> _Consigne 1_
Dites si chacune des affirmations suivantes concorde avec l'entretien sur le cinéma québécois à Cannes présenté plus bas. Répondez par oui ou par non, en citant mot pour mot les mots de l'entretien qui tranchent : (a) Plusieurs films québécois ont été présentés à Cannes dans les années 70. (b) Matthias et Maxime est plus flamboyant que d'autres films de Xavier Dolan. (c) La personne interviewée est allée couvrir des films québécois en République tchèque.
> _Consigne 2_
Recopiez sans rien changer le passage de l'entretien sur le cinéma québécois à Cannes qui va de « Xavier Dolan à » jusqu'à « marquée au Festival de Cannes? ».

> _Texte fourni_
==========
Quelle est l’histoire de la présence québécoise au Festival de Cannes? Et quel rôle l’œuvre de Xavier Dolan a-t-elle joué dans son récent essor?

Il y a un fort héritage québécois au Festival de Cannes. Plusieurs de nos films y ont été présentés dans les années 70 : La vraie nature de Bernadette, La mort d’un bûcheron… Après ça, il y a eu un temps plus mort entrecoupé de quelques vagues de cinéastes comme Jean-Claude Lauzon et Denys Arcand. C’est comme si Xavier Dolan était venu réanimer tout ça; il a été hyper important dans l’histoire de Cannes.

Bien qu'il soit devenu en quelque sorte le porte-étendard du cinéma québécois, on s’intéresse aussi aux autres cinéastes. Denis Villeneuve a aussi beaucoup aidé à mettre du bois dans le fourneau. Avec toutes les séries et tous les films québécois qui ont été faits dans les dernières années, j’ai vraiment l’impression qu’on s’est créé une niche créative. Le plus beau constat que j’ai fait avec les années a été que notre cinéma suscite le regard et l’intérêt.

 

Xavier Dolan à Cannes en 2010

 

La question centrale du documentaire est : « Qu’est-ce qui rend présentement notre cinéma si prolifique à l’étranger? » Quelle est votre réponse à cette question?

Je pense que c’est notre créativité. Ça m’épate de voir à quel point on réussit à tourner avec aussi peu de budget de production et qu’en fin de compte, on finisse par performer et par se classer dans le cinéma mondial auprès de grands cinéastes comme Quentin Tarantino, Terrence Malick et Ken Loach. Pas seulement à Cannes, mais aussi à Berlin, à Toronto… Je suis même allée couvrir des films québécois en République tchèque!

 

Quelles expériences vous ont le plus marquée au Festival de Cannes?

Tous ces moments à attendre que des vedettes passent dans des corridors! Les gens me reconnaissent là-bas avec mon micro rose, je me suis fait une réputation de celle qui arrive à accrocher les stars. Je pense que c’est parce que j’ai habitué mon oreille à bien écouter le son et à lancer ma question au bon moment lorsque les artistes sont là. J’ai réussi comme ça à jaser avec Steven Spielberg, Nicole Kidman, Jane Campion… Ça prend un bon deux heures pour se remettre de ce genre d’échanges!

 

Monia Chokri et Anne-Élisabeth Bossé à Cannes en 2019

 

Qu’avez-vous pensé des films québécois de cette cuvée 2019, Matthias et Maxime et La femme de mon frère?

Avec Matthias et Maxime, Xavier Dolan a présenté un film hautement maîtrisé. Il a démontré une grande maturité autant sur le plan de son jeu d’acteur que sur celui de la réalisation. C’est un film plus posé, qui est réalisé tout en douceur. Il est moins flamboyant, clinquant, dans l’urgence que certaines autres de ses réalisations. C’est du vrai Xavier Dolan et ça m’a beaucoup charmée.
==========
> _Lignes extraites_
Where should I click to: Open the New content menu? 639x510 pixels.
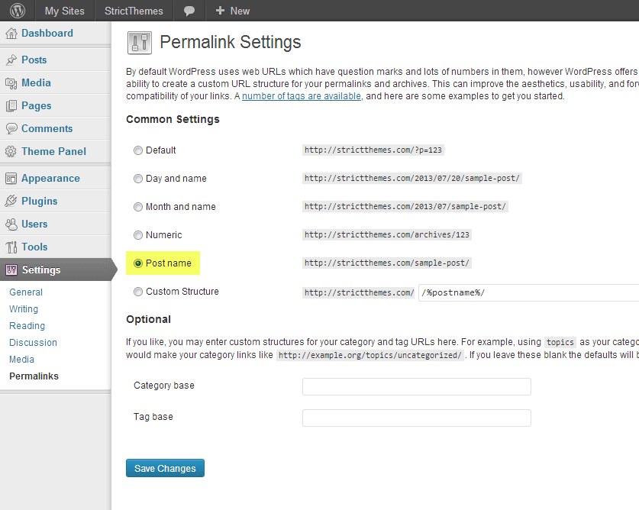[232, 11]
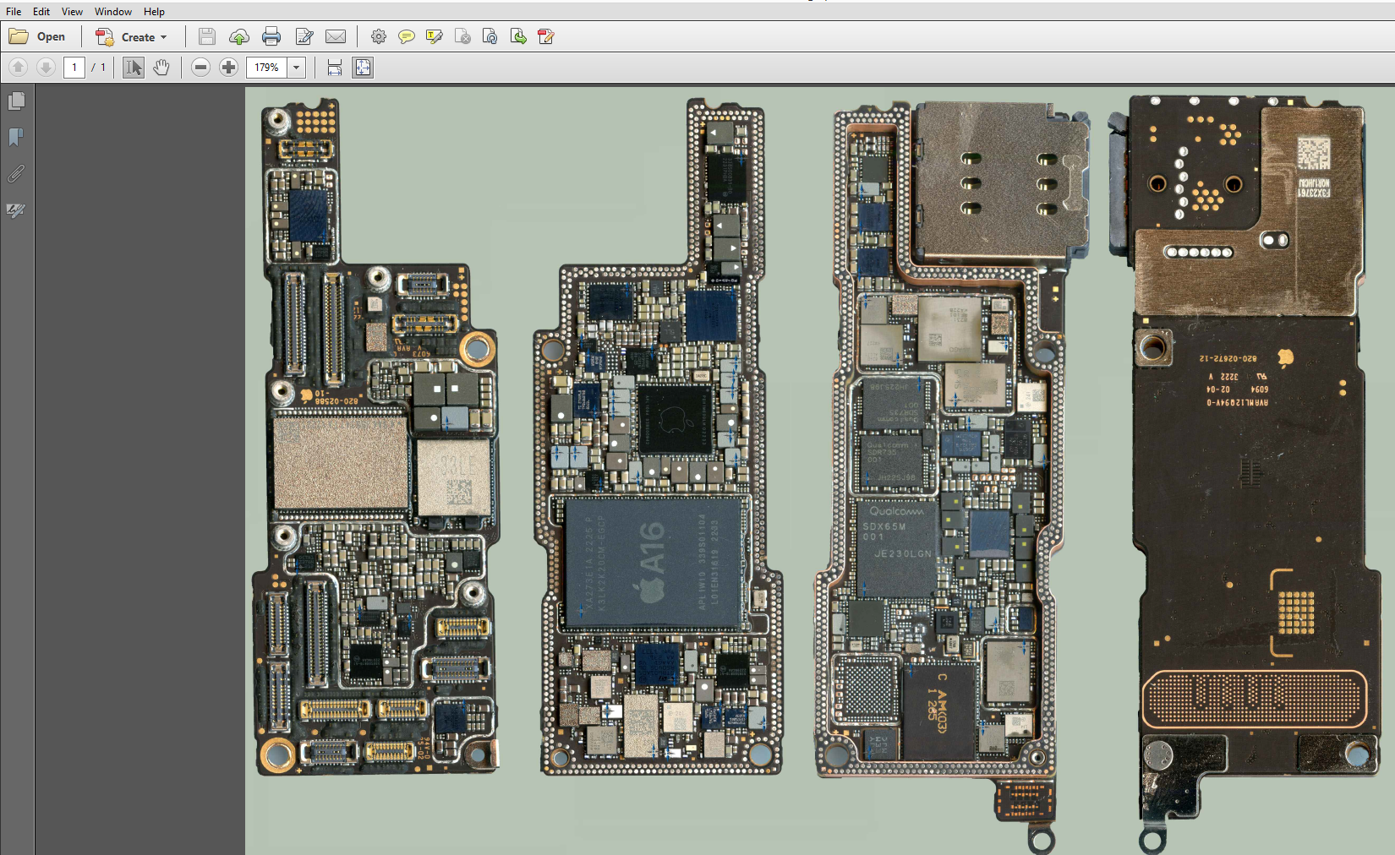Click the page number input field
This screenshot has height=855, width=1395.
click(74, 68)
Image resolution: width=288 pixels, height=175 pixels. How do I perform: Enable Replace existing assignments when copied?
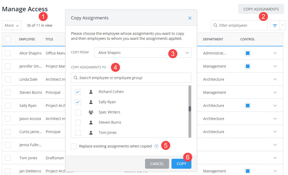click(74, 146)
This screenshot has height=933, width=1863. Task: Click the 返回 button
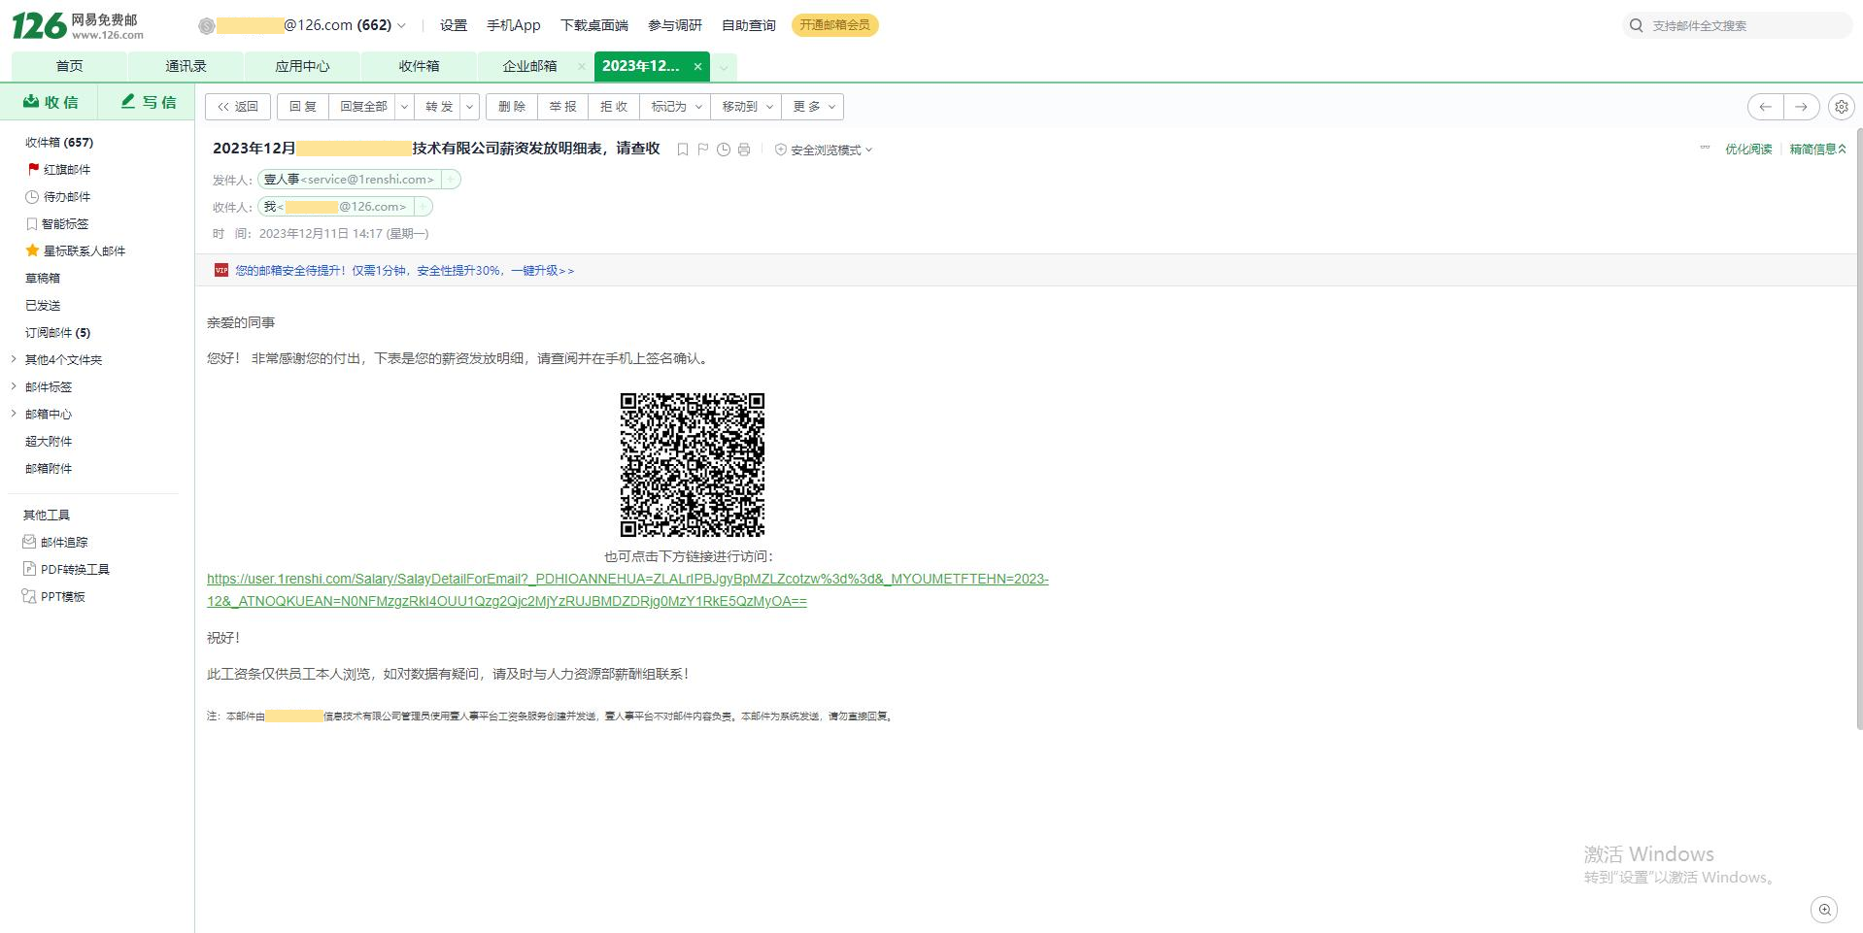238,107
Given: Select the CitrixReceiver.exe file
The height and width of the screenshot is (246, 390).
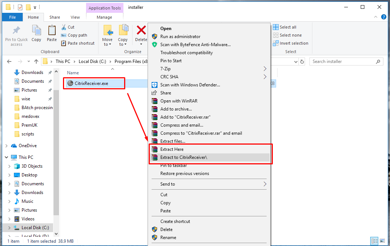Looking at the screenshot, I should 91,83.
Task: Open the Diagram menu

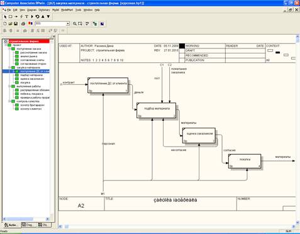Action: pos(31,10)
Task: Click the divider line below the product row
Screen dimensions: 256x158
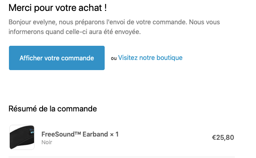Action: point(122,157)
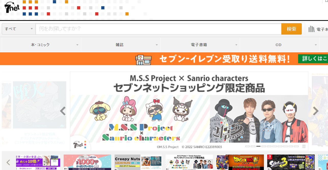This screenshot has width=328, height=170.
Task: Advance the carousel with the right chevron
Action: [316, 111]
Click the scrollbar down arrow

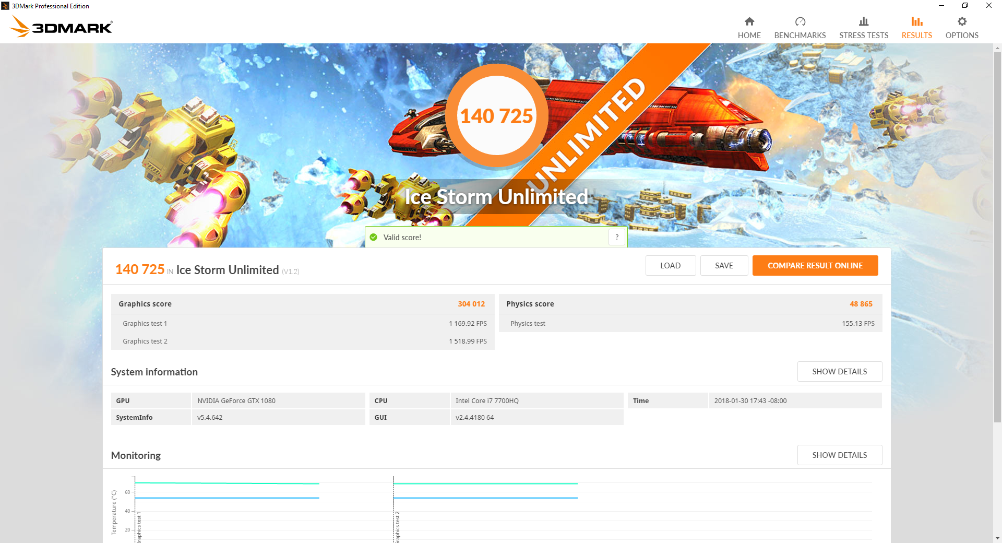pos(997,538)
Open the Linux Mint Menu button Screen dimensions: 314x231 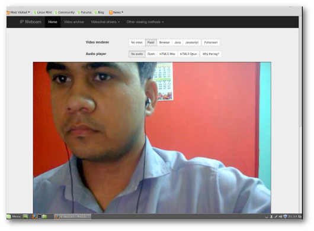click(14, 216)
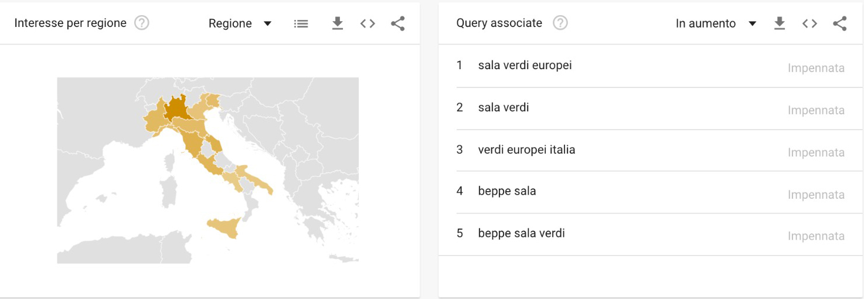Click the Impennata label for beppe sala
Image resolution: width=864 pixels, height=299 pixels.
pyautogui.click(x=816, y=195)
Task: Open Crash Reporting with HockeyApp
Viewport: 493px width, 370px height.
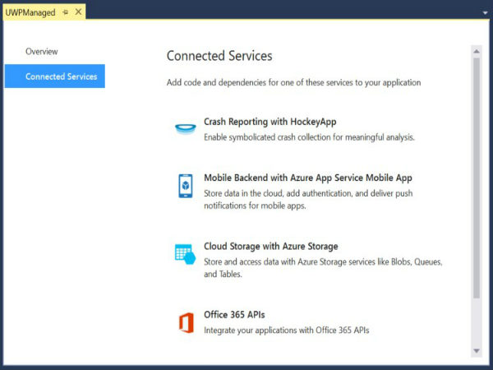Action: 270,122
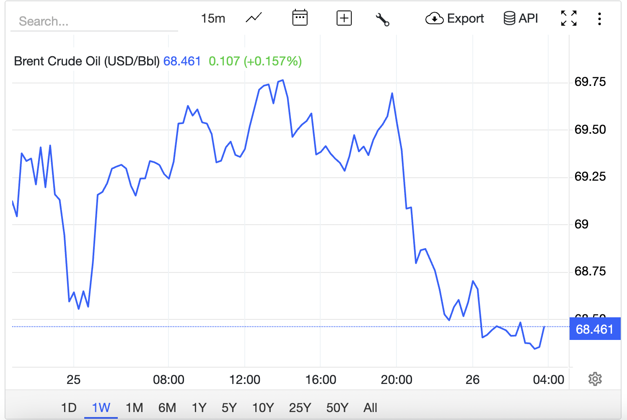Open the API database option
627x420 pixels.
click(521, 18)
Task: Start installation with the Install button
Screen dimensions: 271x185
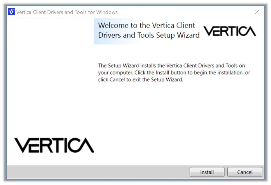Action: (207, 172)
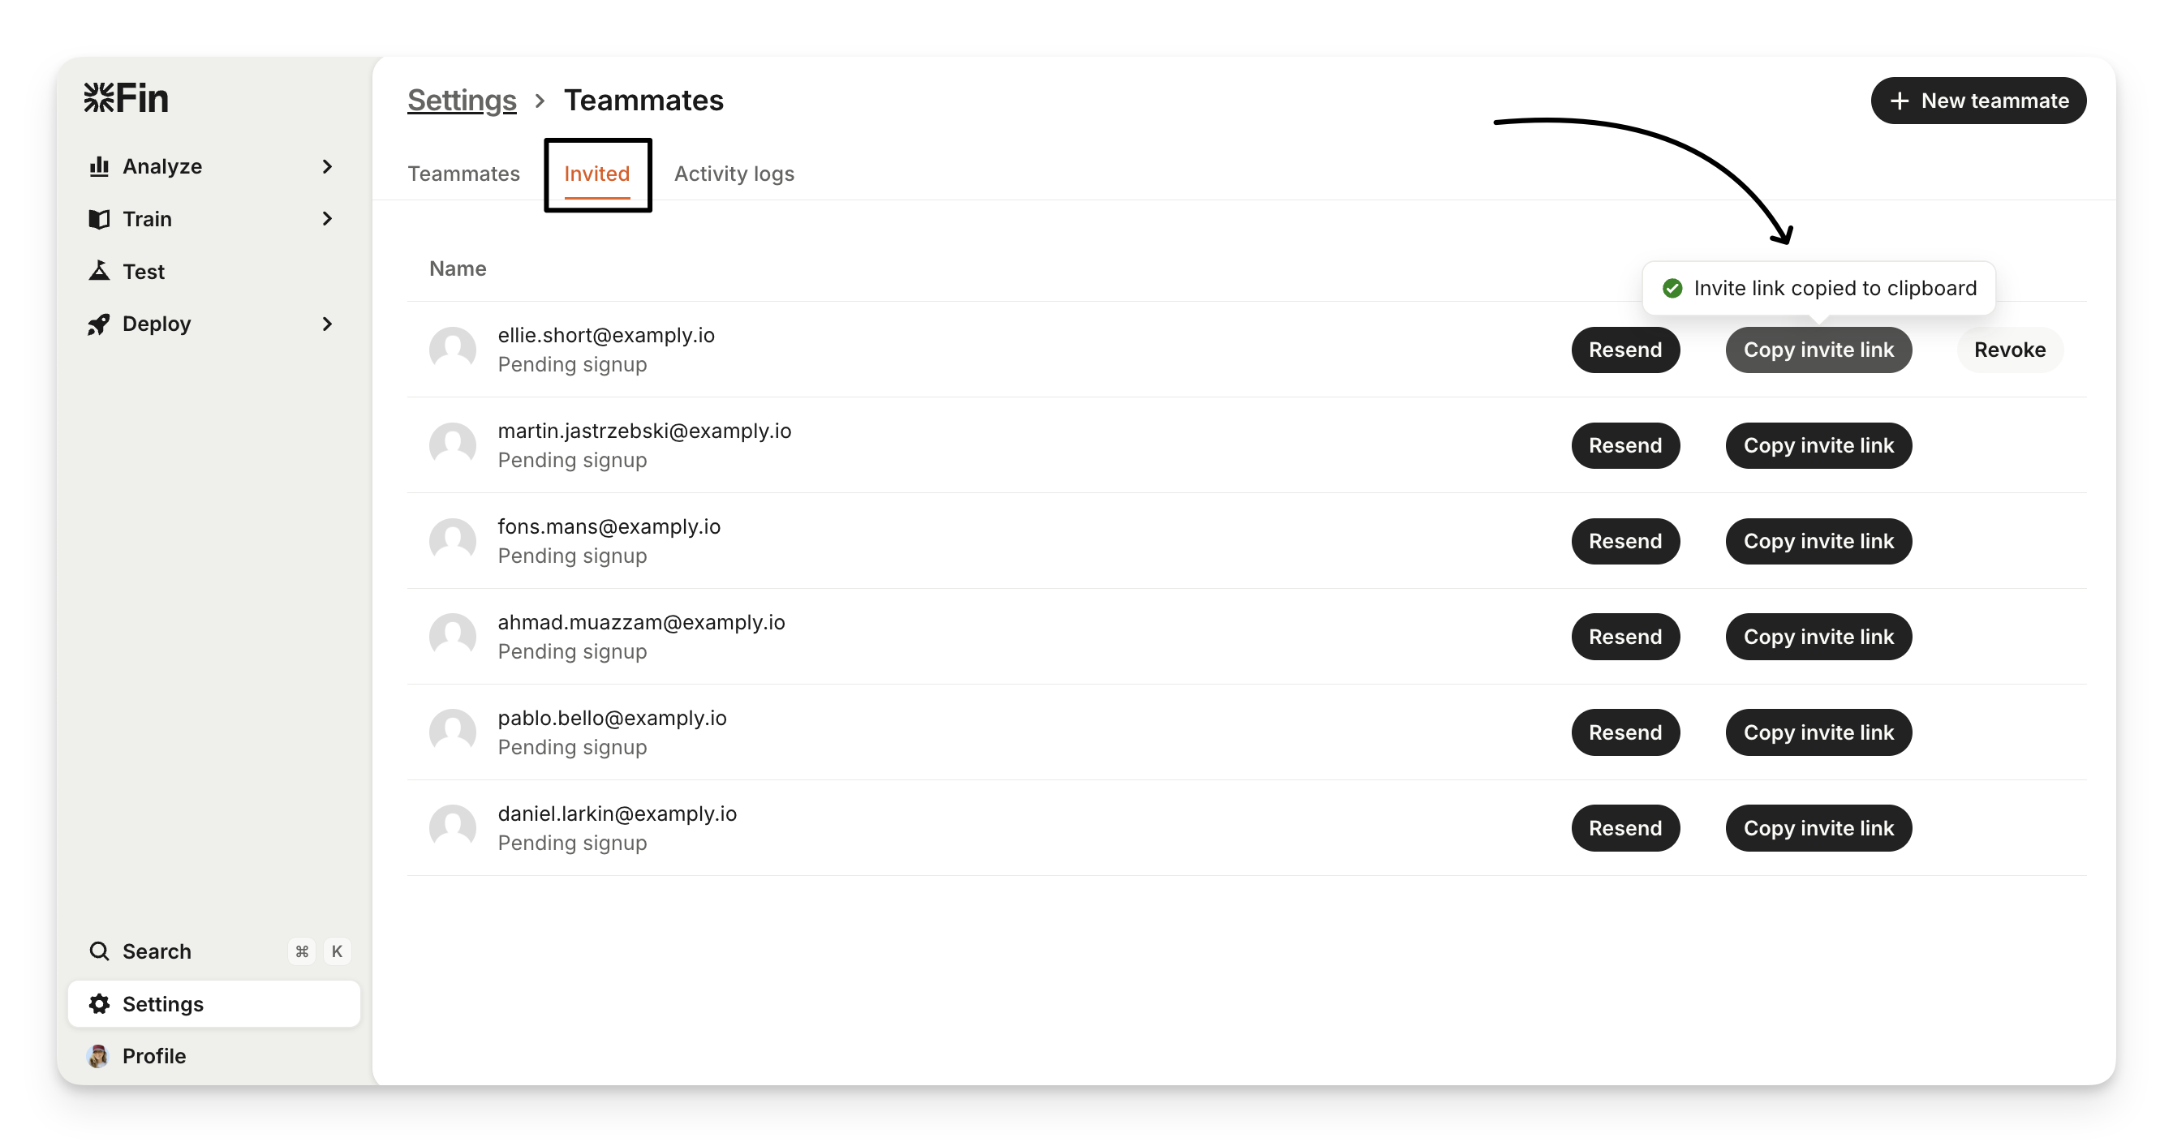Click the Settings gear icon

click(99, 1004)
==========
> _Réponse 1_
(a) Oui : « Plusieurs de nos films y ont été présentés dans les années 70 »
(b) Non : « Il est moins flamboyant, clinquant, dans l’urgence que certaines autres de ses réalisations. »
(c) Oui : « Je suis même allée couvrir des films québécois en République tchèque! »

> _Réponse 2_
Xavier Dolan à Cannes en 2010

 

La question centrale du documentaire est : « Qu’est-ce qui rend présentement notre cinéma si prolifique à l’étranger? » Quelle est votre réponse à cette question?

Je pense que c’est notre créativité. Ça m’épate de voir à quel point on réussit à tourner avec aussi peu de budget de production et qu’en fin de compte, on finisse par performer et par se classer dans le cinéma mondial auprès de grands cinéastes comme Quentin Tarantino, Terrence Malick et Ken Loach. Pas seulement à Cannes, mais aussi à Berlin, à Toronto… Je suis même allée couvrir des films québécois en République tchèque!

 

Quelles expériences vous ont le plus marquée au Festival de Cannes?